What you have to do> Filter the entries and keep only the lines where the string "screenshot" appears.

Excerpted data START

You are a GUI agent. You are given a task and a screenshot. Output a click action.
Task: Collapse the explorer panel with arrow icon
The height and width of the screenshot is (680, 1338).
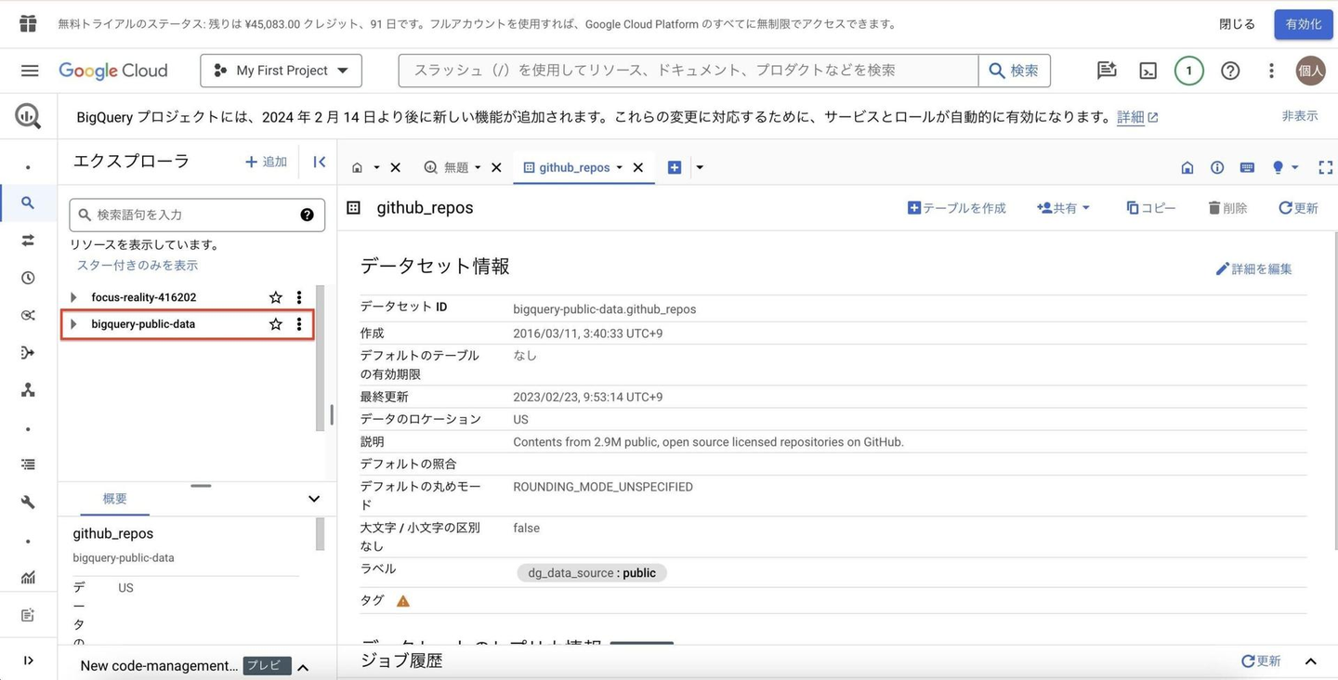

Excerpted data END
Excerpted data START

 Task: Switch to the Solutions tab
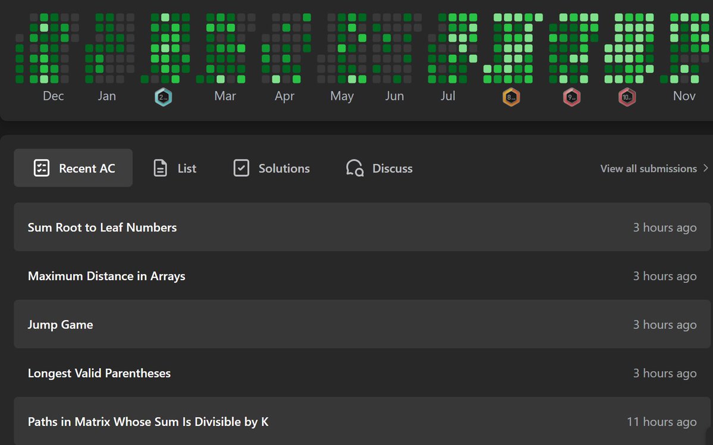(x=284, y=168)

Excerpted data END
Excerpted data START

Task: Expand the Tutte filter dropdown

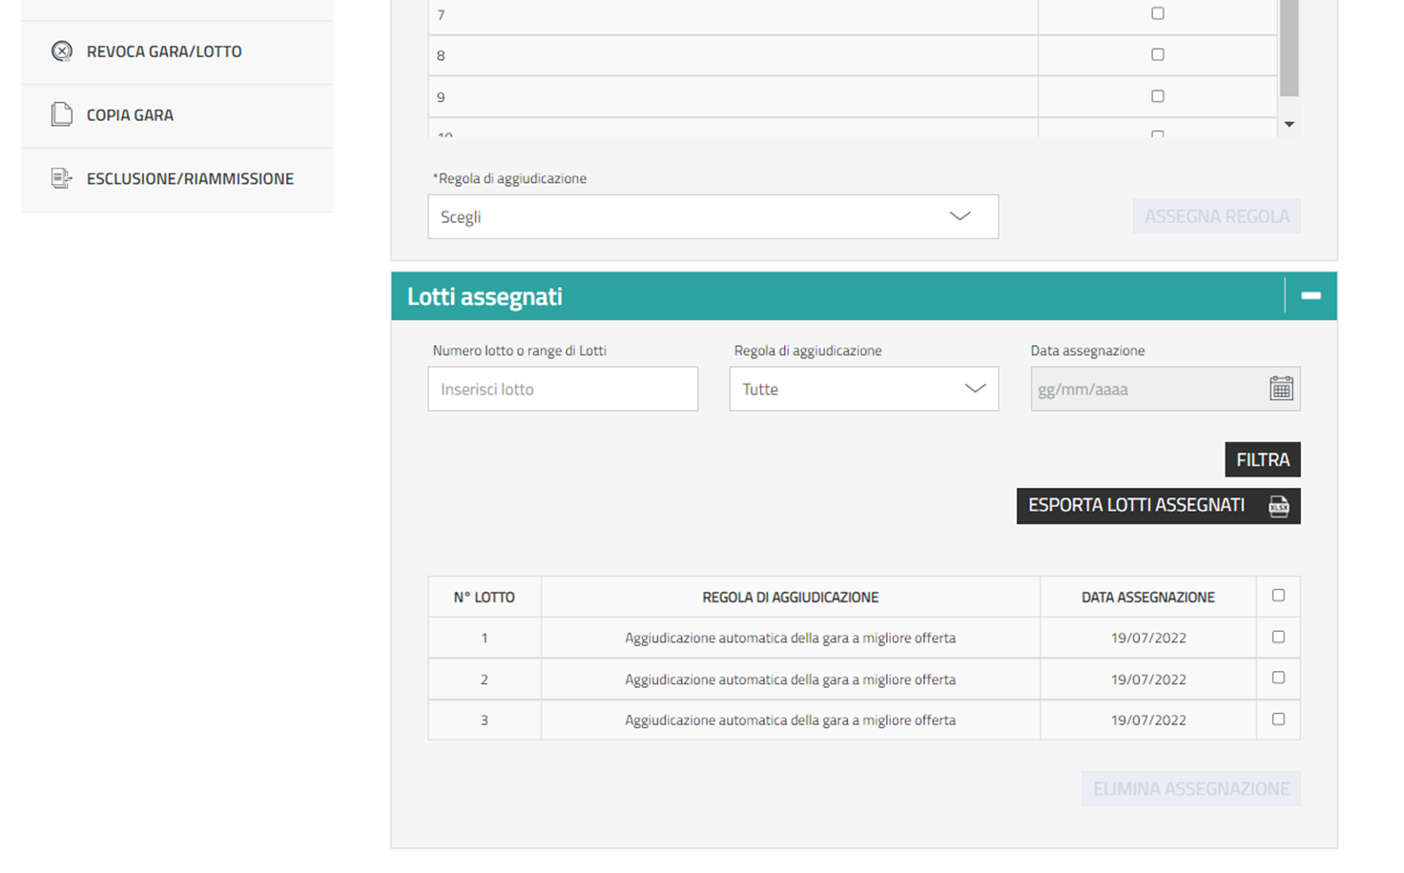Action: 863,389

Excerpted data END

Written reply>
You are a GUI agent. You are given a task and a screenshot. Output a click action.
The height and width of the screenshot is (680, 1338).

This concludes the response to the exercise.